Poet's Notebook: It's a living

click to enlarge Poet's Notebook: It's a living - jeanne meinke
jeanne meinke
Poet's Notebook: It's a living

All night at the ice plant he had fed
the chute its silvery blocks, and then I
stacked cases of orange soda for the children
of Kentucky, one gray boxcar at a time...


Danny Lawless, editor of the online poetry journal Plume, had the idea of asking poets to briefly describe the oddest or most memorable job they ever had. He got a lot of fascinating replies. It’s delightful to think of Jane Hirschfield driving a truck.

As a closet pacifist, I suppose being a soldier was my strangest. The Korean War had just ended — I was drafted right after graduation, in 1955 — and most Americans thought the draft was fair. America wasn’t much involved in Vietnam yet, so the closest I came to shooting anyone was in 1956, when Russian tanks rolled into Budapest, crushing the Hungarian freedom fighters. I was with an infantry division in Würzburg, Germany, about 400 miles away; our sergeant was jumping-up-and-down happy as we cleaned our M1s.


The 1950s were patriotic days: despite an occasional doubt (Hiroshima?), we felt, in general, that America did the right things. The Vietnam War changed all that, but that’s another subject. So, leaving out the grand topics of war and peace, I held my most memorably odd job during a long summer four years before I was drafted.
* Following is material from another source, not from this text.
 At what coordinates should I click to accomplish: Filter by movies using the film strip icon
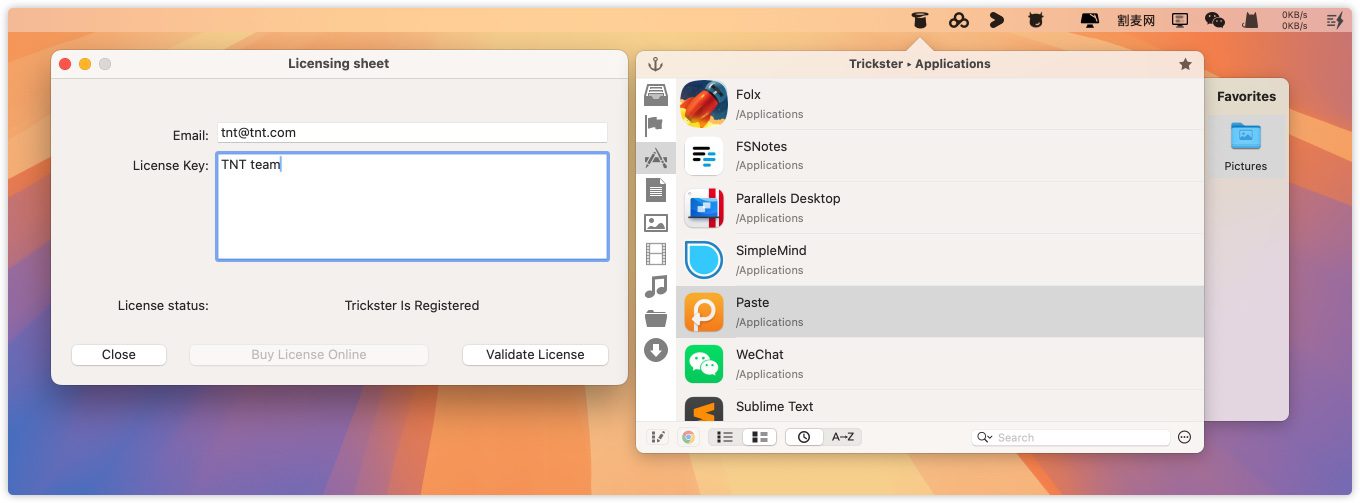click(x=656, y=254)
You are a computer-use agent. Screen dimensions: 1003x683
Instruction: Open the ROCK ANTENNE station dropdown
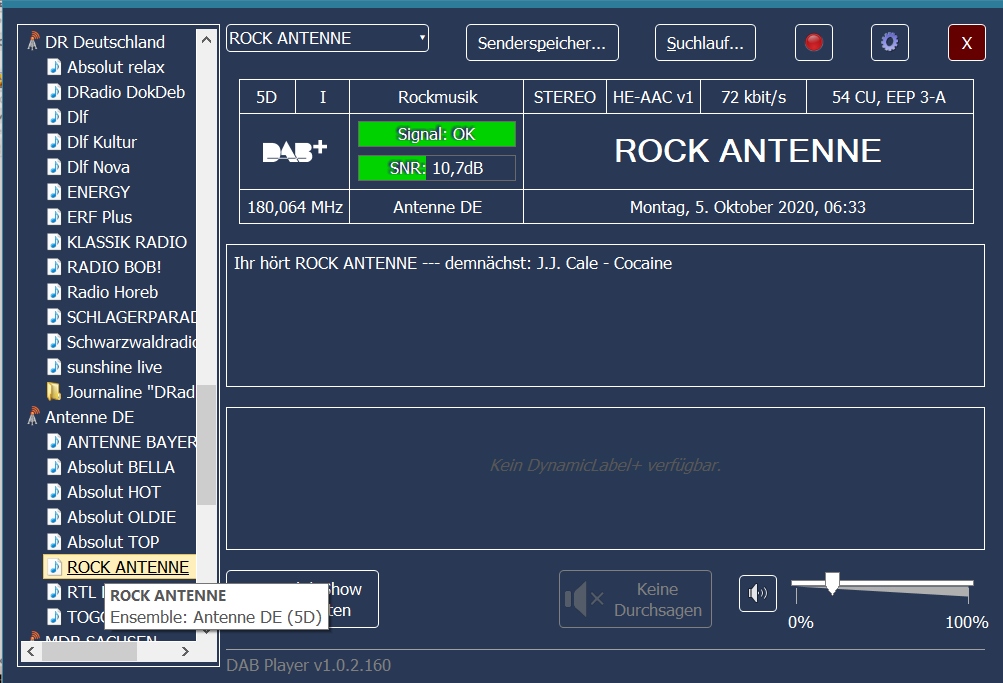[x=327, y=39]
I worked at the Boonton Molding Company, in Boonton, NJ, making plastic dishes and earning money for college. The molding room was a scene out of Dante’s Inferno. Gleaming, breathing machines hissed up and down, workers hunched in front of them transferring compressed-powder disks like hockey pucks from a small oven to the molding machine, and then punching the button to bring the forms together to mold the plate, saucer, or cup. When the mold opened, you had to pluck out the red-hot piece with a suction cup, drop it in a tray, pick up the disk, put it in its oven, smooth the rough edges of the plate or cup, and start the whole process again. We were paid by the piece, and the men worked very fast.
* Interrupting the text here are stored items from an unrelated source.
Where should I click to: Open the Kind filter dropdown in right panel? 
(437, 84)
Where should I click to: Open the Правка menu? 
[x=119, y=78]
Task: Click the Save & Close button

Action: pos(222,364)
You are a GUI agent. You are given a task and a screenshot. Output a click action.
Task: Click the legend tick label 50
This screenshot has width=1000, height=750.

The heat was fierce, no doubt illegal today, and all of us were soaked within minutes. This was before air-conditioning, and the windows had to be closed because floating dust might get into the machine and stain the finished products: pale-colored plates, saucers, and cups, thick but unbreakable and charmingly shaped — they’re collectors’ items today.
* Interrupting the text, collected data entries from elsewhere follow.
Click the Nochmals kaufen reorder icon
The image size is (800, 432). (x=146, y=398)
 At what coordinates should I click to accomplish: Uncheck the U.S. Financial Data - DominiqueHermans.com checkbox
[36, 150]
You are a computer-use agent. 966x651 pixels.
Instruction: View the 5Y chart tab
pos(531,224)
There were eight machines, and once an hour I’d slow down mine and run out and get eight Cokes. (The men were so fast they could reach over and keep my machine going, at a slower pace.) I was the only boy — an executive at the company, a golfer I caddied for, got me the job — and the men treated me well, like a pet. They kidded me because I worked the swing shift (8-4, 4-12, 12-8) and I’d arrive in everything from pajamas to evening clothes. Their guesses as to how I spent my days and nights were delightfully obscene and, alas, far off-base.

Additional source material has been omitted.